Unfortunately, before we can make any drastic political changes like this, we must instill in our children/citizens the need to be informed above the need to be famous and/or popular. We need to teach/remind everyone how to think instead of what to think, so that we can improve the system in which we educate one another. It isn't enough to vote when the people that should be in charge are not eligible to run for office because of the experiences of their childhood that helped shape them into someone with the understanding needed to hold that political office in the first place. We need to teach the importance of making decisions and forming serious opinions using reason, logic, and thinking of everyone affected in place of using emotion and selfish personal beliefs.

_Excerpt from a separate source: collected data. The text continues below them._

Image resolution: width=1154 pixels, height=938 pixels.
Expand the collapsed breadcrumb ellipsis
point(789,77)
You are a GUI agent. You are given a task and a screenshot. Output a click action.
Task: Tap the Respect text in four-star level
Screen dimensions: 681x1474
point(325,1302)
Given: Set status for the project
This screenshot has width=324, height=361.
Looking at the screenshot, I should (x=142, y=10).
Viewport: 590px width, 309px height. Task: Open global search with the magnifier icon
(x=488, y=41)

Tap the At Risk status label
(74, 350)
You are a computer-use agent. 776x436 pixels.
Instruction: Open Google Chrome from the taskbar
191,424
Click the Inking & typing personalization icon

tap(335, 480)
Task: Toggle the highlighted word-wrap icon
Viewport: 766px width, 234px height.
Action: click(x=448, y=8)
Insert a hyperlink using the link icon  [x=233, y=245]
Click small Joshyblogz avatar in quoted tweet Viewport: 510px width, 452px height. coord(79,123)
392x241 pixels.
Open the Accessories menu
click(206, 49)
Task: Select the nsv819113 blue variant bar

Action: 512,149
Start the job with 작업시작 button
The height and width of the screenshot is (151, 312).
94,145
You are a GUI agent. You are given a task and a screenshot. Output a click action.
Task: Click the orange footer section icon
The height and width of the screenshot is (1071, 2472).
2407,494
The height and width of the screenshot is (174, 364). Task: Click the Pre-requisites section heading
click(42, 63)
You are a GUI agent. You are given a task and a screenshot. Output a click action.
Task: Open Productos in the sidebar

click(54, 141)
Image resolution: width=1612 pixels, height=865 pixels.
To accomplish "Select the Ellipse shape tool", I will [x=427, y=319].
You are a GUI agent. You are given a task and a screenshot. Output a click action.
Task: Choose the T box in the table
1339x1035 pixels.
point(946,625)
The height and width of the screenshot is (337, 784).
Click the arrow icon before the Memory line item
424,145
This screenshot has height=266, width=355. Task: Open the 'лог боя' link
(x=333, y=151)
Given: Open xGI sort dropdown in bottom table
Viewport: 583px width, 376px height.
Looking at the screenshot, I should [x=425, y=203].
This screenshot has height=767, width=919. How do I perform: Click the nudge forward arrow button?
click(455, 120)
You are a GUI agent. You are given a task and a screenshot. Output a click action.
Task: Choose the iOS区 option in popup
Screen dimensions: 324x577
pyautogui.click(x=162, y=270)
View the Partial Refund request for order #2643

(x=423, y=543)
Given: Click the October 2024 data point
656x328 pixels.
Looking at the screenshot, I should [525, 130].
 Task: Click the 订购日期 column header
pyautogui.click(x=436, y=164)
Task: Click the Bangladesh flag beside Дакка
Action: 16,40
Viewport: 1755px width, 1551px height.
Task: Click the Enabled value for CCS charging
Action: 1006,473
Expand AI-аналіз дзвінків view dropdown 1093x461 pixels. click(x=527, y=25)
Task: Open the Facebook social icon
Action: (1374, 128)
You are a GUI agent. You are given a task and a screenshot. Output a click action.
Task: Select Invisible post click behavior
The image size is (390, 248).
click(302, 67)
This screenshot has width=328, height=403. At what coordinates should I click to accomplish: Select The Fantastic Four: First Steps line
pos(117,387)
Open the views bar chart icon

While we still have political parties that strive to separate our nation to the point that even talking about politics is considered a social taboo, rather than having qualified representatives working together [with and for the people] to make life better for everyone, voting will not be enough. We need a new standard in what qualifies someone to hold political office; and it needs to start with removing the idea that no one can do it better than a rich white man. Being a lawyer, a doctor, successful business man, or any other profession that is common among politicians is not enough. Yes, being in any of those positions will help with being able to speak well and/or argue any opinion you may have as it relates to the topic at hand. They have traits that make them great at telling people what they want to hear in order to get their support. These are all great traits to have in a politician, but what about these professions implies that they are actually qualified to speak so confidentially about anything outside of their profession? How does a business man, OBGYN, or Intellectual Property lawyer become an expert in global economics, international relations, or military strategies if they have never been a global economist, studied international political policies, or been a military strategist? We can find similarities in the thought processes of each of these, but why are we choosing people with jobs that have a McDonald's version of the experience needed in place of people that are actual experts in those fields? Why vote for Dane Cook when we could have Louis CK?